Will a famed PNG singer’s brush with cancer break the country’s buai-chewing tradition?


He's won an ARIA and is one of Papua New Guinea's most famous musicians, but George Telek nearly lost his ability to sing because of a simple life-long drug habit that's more common than chewing gum.

Key points:

  • PNG has the world's highest rate of mouth cancer, but only one cancer treatment facility
  • Around 80 per cent of PNG's adult population chew 'buai' daily, according to the WHO
  • Mr Telek says his cancer scare scared him to stop chewing and hopes others follow suit

Doctors were forced to remove a tumour on this mouth earlier this year — and that cancer was caused by chewing betel nut every day.

The nut is chewed with a stick of mustard and slaked lime powder (calcium hydroxide), derived from crushed up coral, to make what's known locally in PNG as 'buai'.

That combination acts as a stimulant, but it is also highly addictive.

Lois Phillip, who has set up her stall in a more affluent part of Port Moresby to sell betel nut to the wealthy, has also been chewing it for as long as she can remember.

'When I chew betel nut I feel like I am alive'

Lois Phillip poses in front of betel nuts laid on a piece of cloth.

"We are addicted, we think it's bad but we know it, but we sort of ignore it, we pretend that nothing will happen," Ms Phillip said.

"When I chew betel nut I feel like I am alive … without betel nut I feel dead or asleep."

Mixed with saliva, a bright red paste — 'buai' — reddens the chewer's lips and stains their teeth bright red.

Streets across PNG are often littered with the tell-tale signs of betel nut chewing: red spittle splattered on roads and footpaths, not too dissimilar to blood.

A group of people stand in front of stacks of betel nut in PNG.

Like elsewhere in the Asia Pacific region, chewing betel nut had long been an important cultural practice, but is a standard part of everyday life for as much as 80 per cent of PNG's adult population,according to a 2012 report from the World Health Organisation.

The practice is so culturally engrained that even children as young as eight take it up.

And like many Papua New Guineans, singer George Telek, who won the ARIA for Best World Music Album in 1997, has been chewing it for most of his life.

But he's vowed to kick the habit after doctors diagnosed him with mouth cancer earlier this year, after he performed at the Commonwealth Games on the Gold Coast.

"It is from the lime and partly from betel nut and the mustard.

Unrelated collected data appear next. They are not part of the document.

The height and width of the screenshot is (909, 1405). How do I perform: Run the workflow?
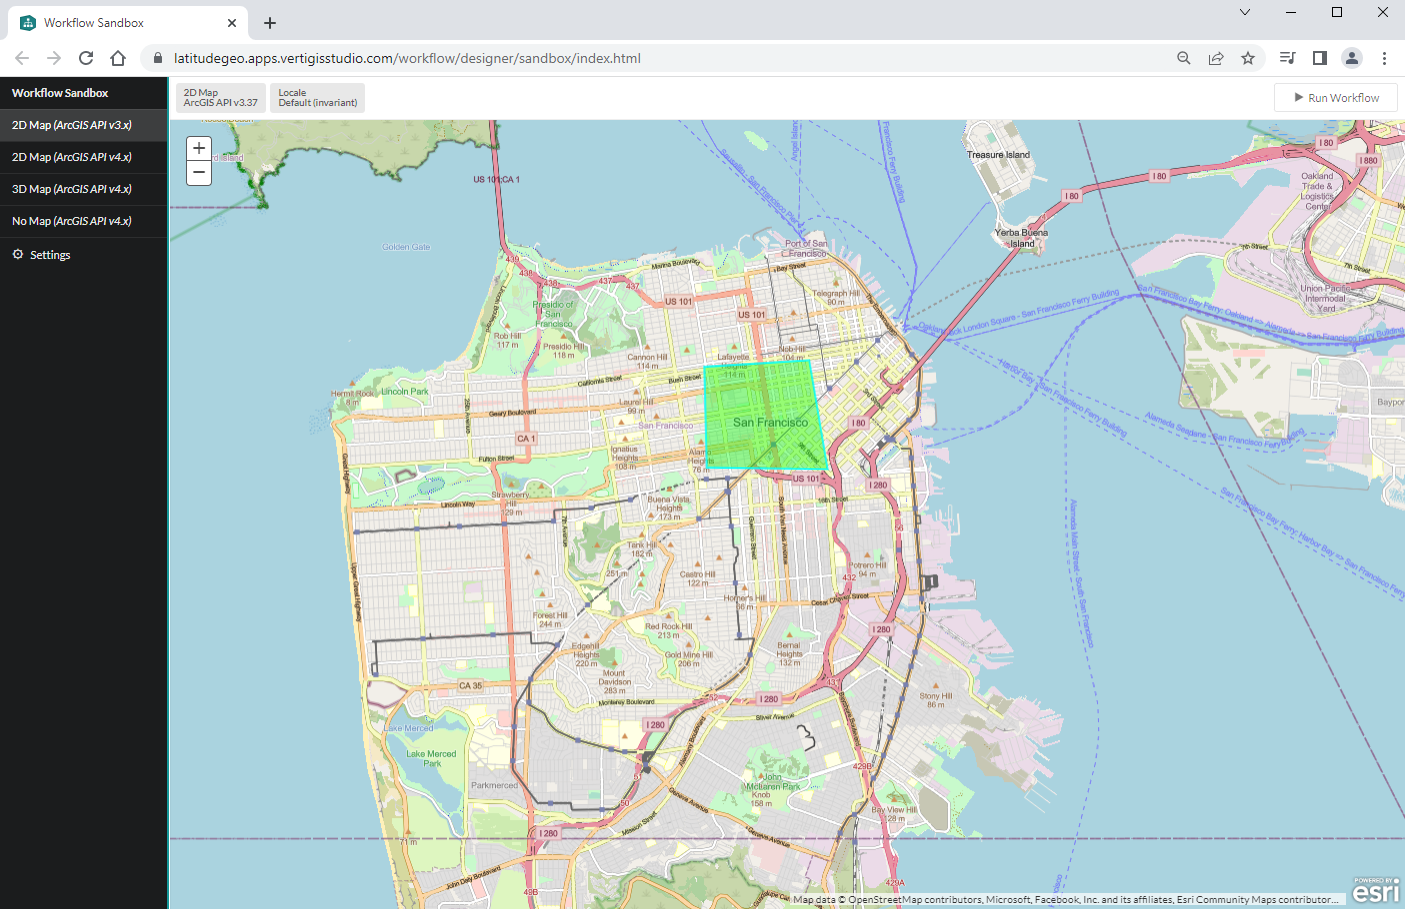click(1336, 98)
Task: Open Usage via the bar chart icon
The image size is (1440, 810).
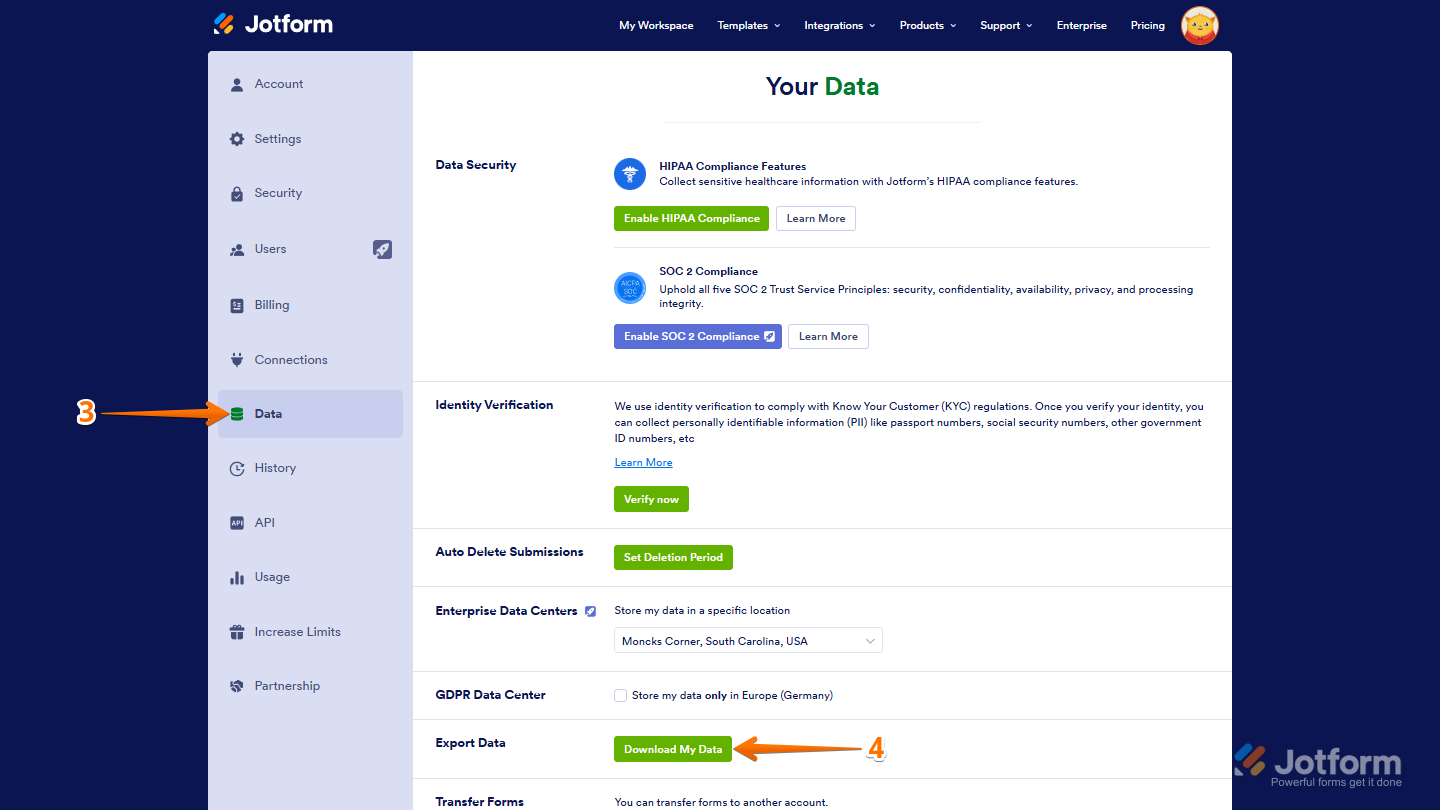Action: click(x=237, y=577)
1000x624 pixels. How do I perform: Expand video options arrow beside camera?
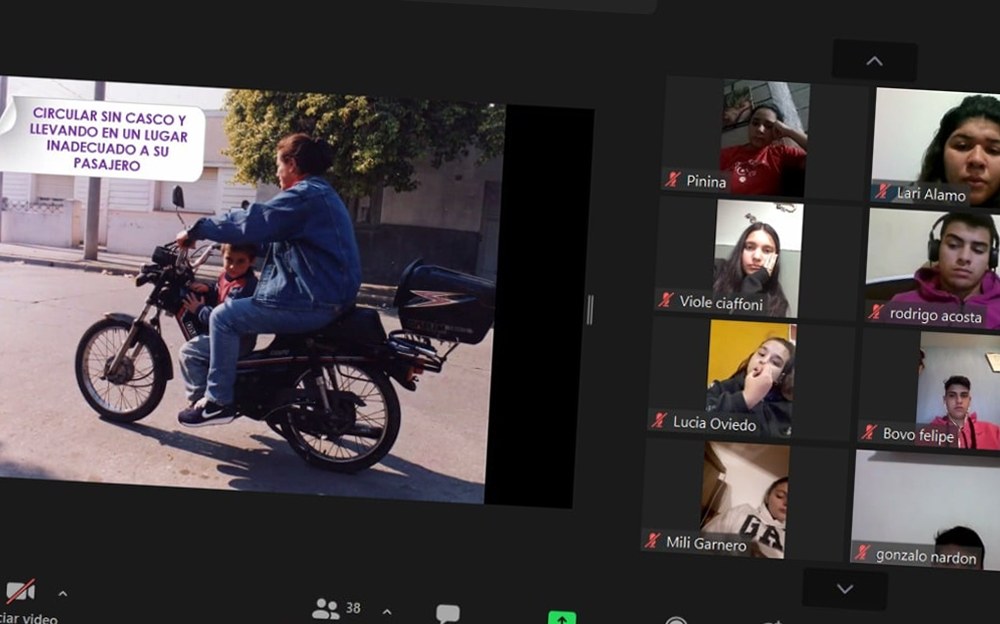click(62, 594)
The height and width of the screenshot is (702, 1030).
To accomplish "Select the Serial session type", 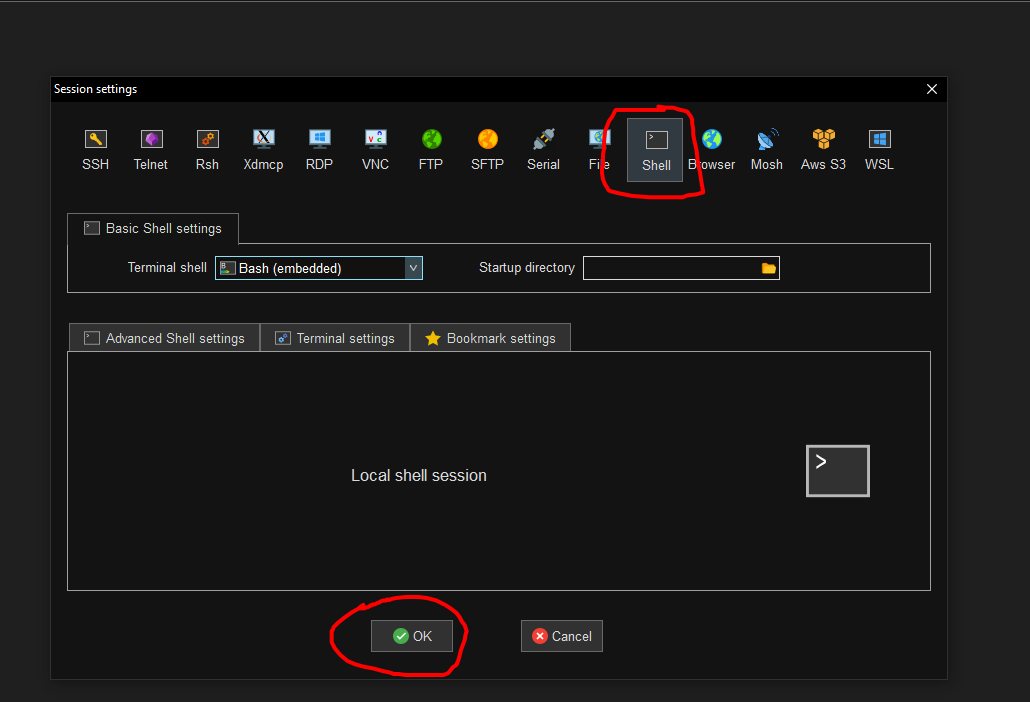I will coord(543,149).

The doctor told me back in Brisbane that," Mr Telek told Pacific Beat.

"I'm okay because they took the tumour from my lips. It didn't go into my mouth, it was just on the outside".

'I won't chew any more, I'm very scared to chew': Telek

A close up of George Telek's face.

But it's had a profound impact on him.

"I won't chew any more, I'm very scared to chew," he said.

And he's hoping other Papua New Guineans can learn from his experience.

"They should stop chewing betel nut, everyday, every morning, every night, because it's very dangerous to our health," he said.

External Link: George Telek song Mi Save Wari Turu

PNG has the world's highest rates of mouth cancer — and experts say that directly correlates to the high rates of betel nut chewing.

Australian oral surgeon Dr Barry Reed recently described it as an "epidemic" and said 98 per cent of people with mouth cancer chewed betel nut — Mr Telek was lucky that it was caught early enough.

Dr Polapoi Chalau is sitting in his clinic.

Because of his stature, people around the world rallied to help fundraise to cover the costs of his medical treatment in Australia and his recovery.

Mouth cancer is the number one cancer killer of PNG men and it's the third most common cancer for women, and health authorities say more young people are also being diagnosed with mouth cancer.

But there is still only one cancer treatment facility in the entire country, to service a population of around 8 million people.

Dr Polapoi Chalau was in-charge of it for 18 years, as CEO of the Angau Hospital in the city of Lae.

He said at that time, they treated around 10 people every week.

"Mouth cancer is still a major problem for the Department of Health, for the Government of PNG, and for us as individuals," Dr Chalau said.

"We need to be serious about our health, we need to cut this traditional habits".

But many experts predict the situation is only set to get worse.

At a health symposium last year, a veteran PNG visitor Dr Chris Acott predicted mouth cancer cases would double in 12 years, and suggested that treatment could consume most of PNG's health budget within a few years.

A close up shot of a woman chewing betel nut.